Multijurisdictional regulations and the increase in fraud within payments have created a difficult environment for payments providers, says Zac Cohen, general manager at global identity and business verification firm Trulioo.
“The challenge for payments is twofold: how to eliminate fraud in the network, and how to satisfy the regulatory regime of a particular hyperlocal jurisdiction,” he says.
While the second Payments Services Directive (PSD2) and the General Data Protection Regulation (GDPR) have helped shape the industry, regulators in different jurisdictions must continuously review and adapt rules in order to stay one step ahead of fraudsters. Figures around fraud within payments are staggering: in the UK alone in 2017, within authorised push payments (APP), payment providers reported gross losses of £236m, according to UK Finance. Globally, 78% of organisations felt the impact of fraud, according to a survey underwritten by JPMorgan.

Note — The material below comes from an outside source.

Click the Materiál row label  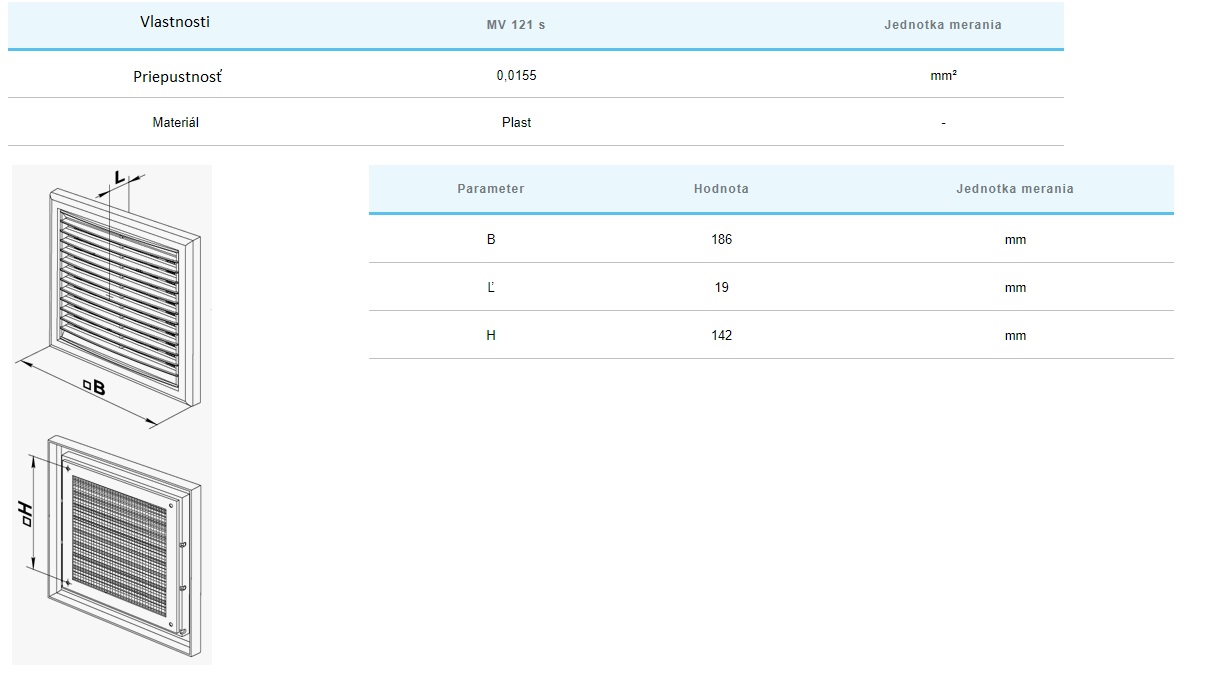175,123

“A lot of reasons the regulations change so frequently is that they’ve experienced or recognised external threats,” says Cohen. “Every time we develop a new methodology, fraudsters seem to try to exploit the one weak point. Then it has to change and adapt again. The regulators, businesses, and technology providers all have the same goal – to stay ahead of threats.”

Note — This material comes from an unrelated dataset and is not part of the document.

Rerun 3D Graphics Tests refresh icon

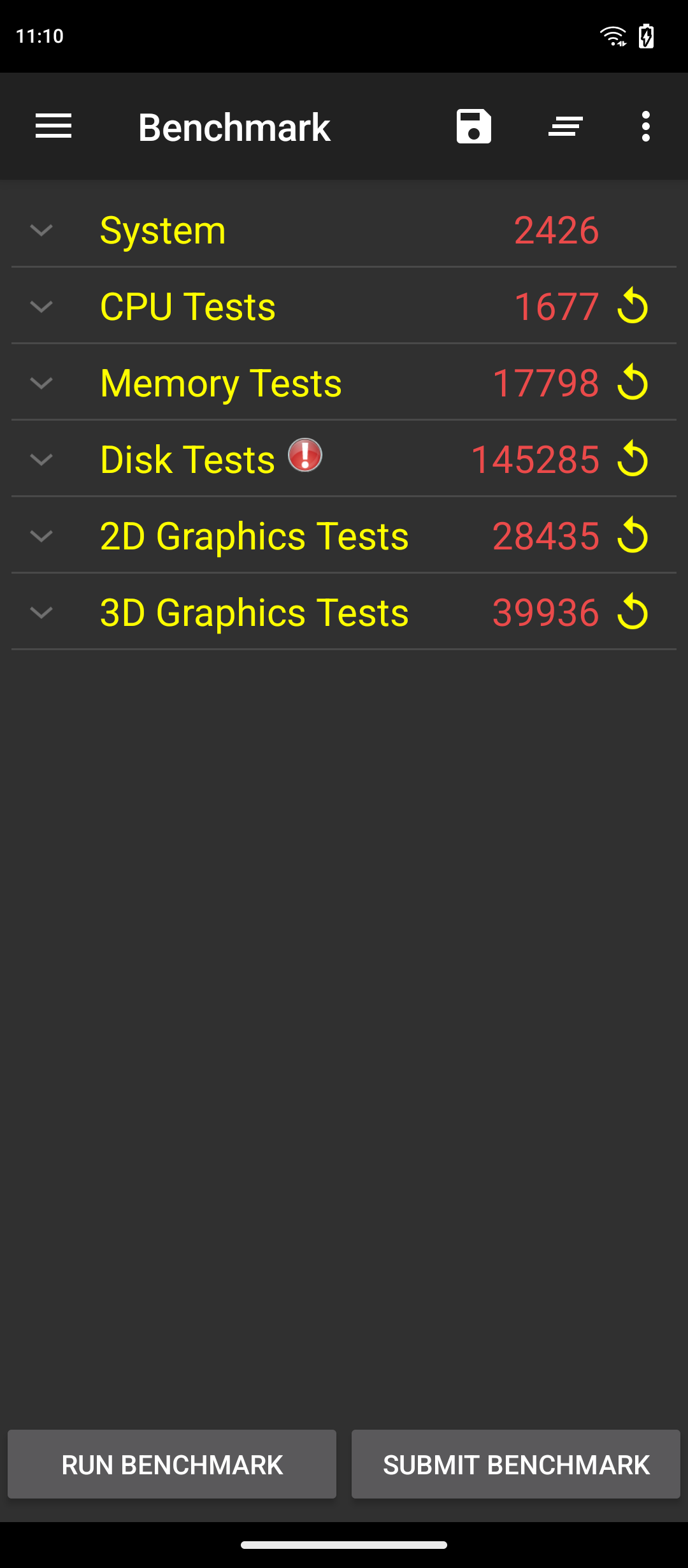click(633, 612)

The great challenge for payments providers is the fact that they must deal on a multijurisdictional basis in order to grow – meaning they must comply with several regulatory frameworks.
“It’s few and far between these days of payments firms that say ‘hey we’re going to launch in the UK. Or Ireland. Or Canada. And we’re just happy to stay there.’ That doesn’t really work from a business case perspective,” says Cohen.
“What most payments companies want to do is launch in five countries at the same time. They want to create a mini economy, or network – or maybe they want to provide their products and services to customers online around the globe. Without the right scalable and flexible solutions in place, this can be a very expensive, complex and friction-ridden process, simply because there is so much variation in the regulatory and compliance requirements.”
The variety of regulations makes things incredibly onerous for payments providers. However, Trulioo provides clients with a variety of services including fraud prevention and multijurisdictional compliance capabilities through its GlobalGateway platform. The key, says Cohen, is flexibility.
“The way our platform is designed, you can customise – with great detail – the types of products and data sources you’re using to verify an individual, for example documentation verification in one market might not hold in another,” he says.
Trulioo’s modus operandi is financial inclusion, and GlobalGateway is the company’s flagship product built as an identity verification platform. Available to payments vendors in more than one hundred countries, GlobalGateway enables individuals to “join the global economy regardless of who they are, where they’re based, their background, or economic standing,” as Cohen puts it, through legal verification.
“Many businesses find onboarding painful and prone to cart abandonment, so our platform makes that a lot simpler through a layered verification approach leveraging the best data and tools available for each market.”
In October, Trulioo announced the platform has access to more than five billion identities, a figure the firm could expect to rise exponentially as they continue to add mobile network operators into its GlobalGateway platform.
“A big challenge for financial inclusion between banked and unbanked individuals is that they don’t necessarily have all the traditional identity documentation that many do – but what they do have is a mobile phone,” says Cohen. “So we’re leveraging mobile phones and mobile penetration to help confirm the identity of an individual based on that tool.
“We are the engine that helps validate and verify information between the end user and the organisation they’re creating an account with online. When someone is trying to register for a new service using just their mobile phone, based on minimum attributes, the validation process can be very complex.
“We can also allow the customer facing application – which might be a payment app, or an marketplace app – to interface directly with the customer, the user, while we sit transparent in the backend helping facilitate the verification,” says Cohen.
For organisations, access to over 400 data sources is available through a single application programming interface (API), providing secure access to a global network that helps reduce fraud and satisfies compliance requirements in each market the vendor is operating in. Further, while onboarding customers might have taken a number of months in the past, GlobalGateway can onboard in real time to provide access in less than three seconds.
“It takes away a huge amount of pain, complexity, and saves significant money to be able to launch in this format rather than having to build out like a traditional bank would have fifty years ago,” says Cohen.